Exercises to complete ▸
(1) In the ReiserFS email, what kernel version was running on the host where the errors appeared?
(2) Retype everything in the ReiserFS email from "Does the debian" down to "error appear again.".
(3) Does each statement agree with the ReiserFS email? Answer yes or no for each, and quote the words from the email that decide it.
(a) The reply suggests splitting the font directory into several directories.
(b) Deleting the fonts and installing the package fixes the error for good.
(c) The errors occurred on an amd64 host.
+++ Page extract +++
Re: Congratulations! we have got hash function screwed up

2005-01-06 Thread Alex Zarochentsev
Hello,

On Tue, Dec 28, 2004 at 11:12:18PM +0100,  Marc A. Lehmann  wrote:
 Hi!
 
 When trying to upgrade or reinstall the xfonts-75dpi,
 xfonts-75dpi-transcoded or 100dpi  transcoded debian packages on my
 2.6.10-rc3 amd64 reiserfsv3 host, I get the following errors:
 
dpkg: error processing
/var/cache/apt/archives/xfonts-75dpi_4.3.0.dfsg.1-10_all.deb (--unpack):
 unable to make backup link of
 `./usr/X11R6/lib/X11/fonts/75dpi/lutBS19-ISO8859-1.pcf.gz' before
 installing new version: Device or resource busy
 dpkg-deb: subprocess paste killed by signal (Broken pipe)
Preparing to replace xfonts-75dpi-transcoded 4.3.0.dfsg.1-10 (using
  .../xfonts-75dpi-transcoded_4.3.0.dfsg.1-10_all.deb) ...
dpkg: error processing 
 /var/cache/apt/archives/xfonts-75dpi-transcoded_4.3.0.dfsg.1-10_all.deb 
 (--unpack):
 unable to make backup link of 
 `./usr/X11R6/lib/X11/fonts/75dpi/lutBS19-ISO8859-10.pcf.gz' before installing 
 new version: Device or resource busy
dpkg-deb: subprocess paste killed by signal (Broken pipe)
Errors were encountered while processing:
 /var/cache/apt/archives/xfonts-75dpi_4.3.0.dfsg.1-10_all.deb
 /var/cache/apt/archives/xfonts-75dpi-transcoded_4.3.0.dfsg.1-10_all.deb
 
 And at the same time, I get this in my kernel log:
 
ReiserFS: hdg2: warning: reiserfs_add_entry: Congratulations! we have got 
 hash function screwed up
 
 Sure sounds like a filesystem bug to me. Is this 2.6.10-rc3-specific or a
 generic bug in handling hash collisions?

Tea hash is designed to be more resistant.  

there is a generic problem with overloading of the generation counter, but
tea hash should mix file names better and have less chances to 'screw the hash
function up'.  

Does the debian install all X font files into one dir? May be you have your own
font files installed in the same dir? I suggest to split the dir into several
ones.

 Deleteing the fonts and installing the package works, but the next upgrade
 makes the error appear again.
 
 -- 
 The choice of a
   -==- _GNU_
   ==-- _   generation Marc Lehmann
   ---==---(_)__  __   __  [EMAIL PROTECTED]
   --==---/ / _ \/ // /\ \/ /  http://schmorp.de/
   -=/_/_//_/\_,_/ /_/\_\  XX11-RIPE

-- 
Alex.
+++ Given material +++
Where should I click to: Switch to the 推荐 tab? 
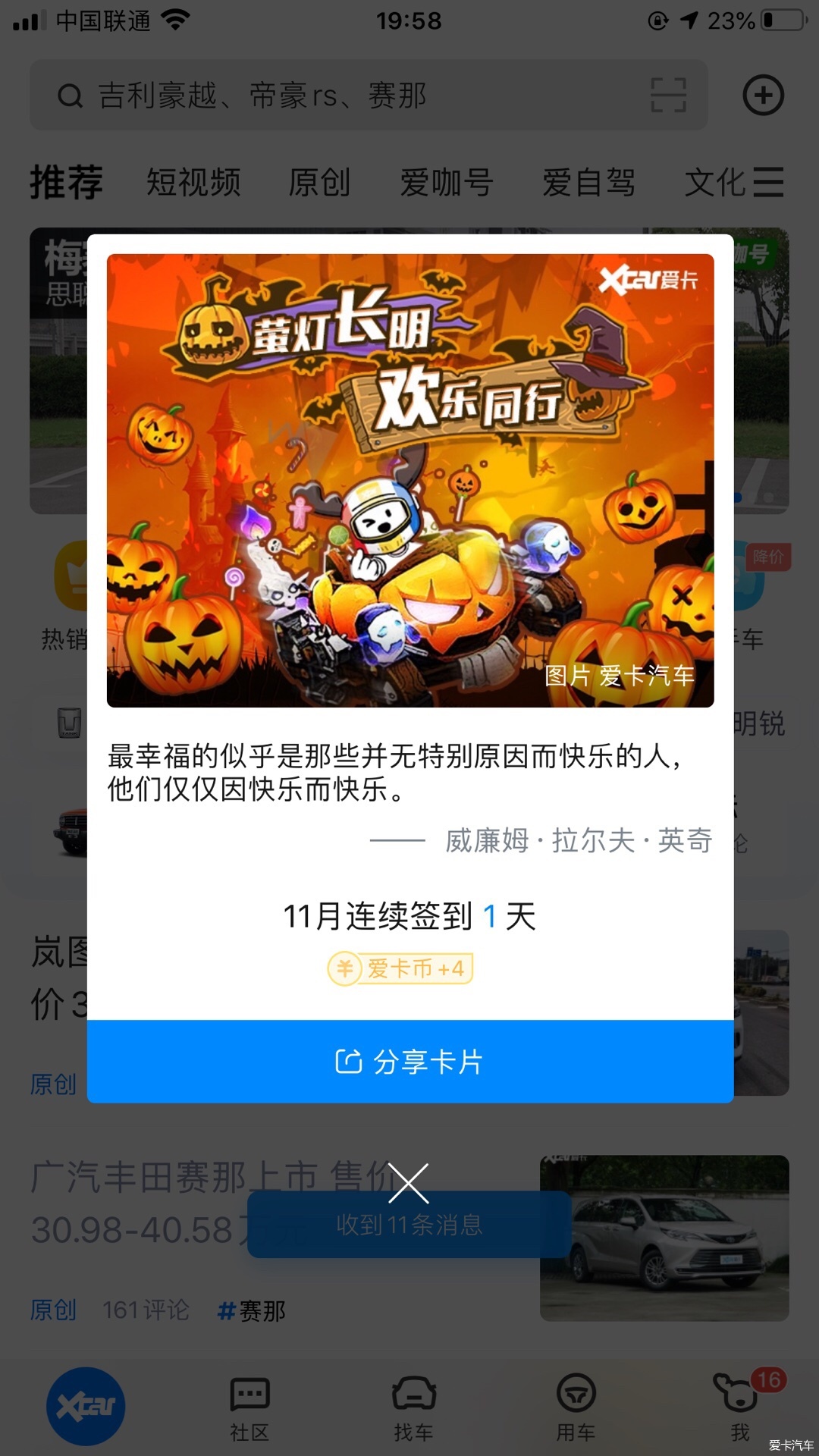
+++
Solutions by task ▸
(1) 2.6.10-rc3

(2)
Does the debian install all X font files into one dir? May be you have your own
font files installed in the same dir? I suggest to split the dir into several
ones.

 Deleteing the fonts and installing the package works, but the next upgrade
 makes the error appear again.

(3)
(a) Yes: "I suggest to split the dir into several ones."
(b) No: "the next upgrade makes the error appear again."
(c) Yes: "2.6.10-rc3 amd64 reiserfsv3 host"